Groundwater drilling alters Earth’s tilt, new study finds

Rylie Lillibridge, Senior News Reporter

A study published on June 15 involving UT researchers found that groundwater depletion contributes to rising sea levels, which is estimated to cause a drift of Earth’s rotational pole.

“If you take the water out of the ground, eventually it ends up in the oceans, and that would cause sea level to rise,” said study author Clark Wilson.

Researchers observed the phenomenon of polar drift — the migration of Earth’s rotational axis — to determine the extent drilling for groundwater causes the ocean to rise. Lead author Ki-Weon Seo said his team found that a disturbance in the position of the Earth’s axis correlated with a rise in sea level due to groundwater returning to the ocean. 
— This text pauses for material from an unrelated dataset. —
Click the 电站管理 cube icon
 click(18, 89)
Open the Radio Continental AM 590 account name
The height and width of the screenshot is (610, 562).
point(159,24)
“Any mass change on Earth is a source of polar drift,” Seo, a professor at Seoul National University in Earth Science Education, said in an email. “Water and ice mass changes on land eventually affect ocean mass … ice mass loss from Antarctica is directly linked to sea level rise.”

Polar motion has been observed since the early 1900s, and the study took into account data ranging from 1993 to 2010. The rotational axis traveled around 40 feet from its original position, said Wilson, professor emeritus in the Department of Geological Sciences. In addition to polar drift, the axis also experiences a “wobble” due to changes in mass affecting the symmetry of the Earth. 

“It’s more or less like the wobble you see in a frisbee,” Wilson said. “If you’re a terrible frisbee thrower, it leaves your hand and it wobbles through the air. The reason it wobbles is because the rotation axis of the frisbee is not perfectly aligned with the axis of symmetry of the frisbee. … That’s what’s going on with the Earth.”

Knowing the position of the rotational axis is critical due to the role it plays in GPS technology, Wilson said.

“Because the reference frames for your GPS are the satellites that are orbiting the Earth, you need to translate your position relative to those satellites to a geographical location on the Earth, and that requires you know exactly where the rotation axis is,” Wilson said.

If groundwater depletion continues at its current rate, polar drift would continue at a rate of 4.3 centimeters per year, Seo said.

Eventually, polar drift due to this cause will diminish as groundwater supplies run dry due to continual drilling, Wilson said.

“At some point, assuming this continues, if there’s not a big recharge event like huge amounts of rainfall, then it’s going to deplete some or many of these aquifers,” Wilson said.

Further research is needed to determine the significance of polar drift data gathered before 1993, Seo said. He said since data has been collected for over 100 years, it may hold some answers to help form a more complete picture of the causes of polar drift. 

“Ice loss associated with warming climate would not be the only cause of ocean mass increase,” Seo said. “We need to consider groundwater seriously for sea level rise.”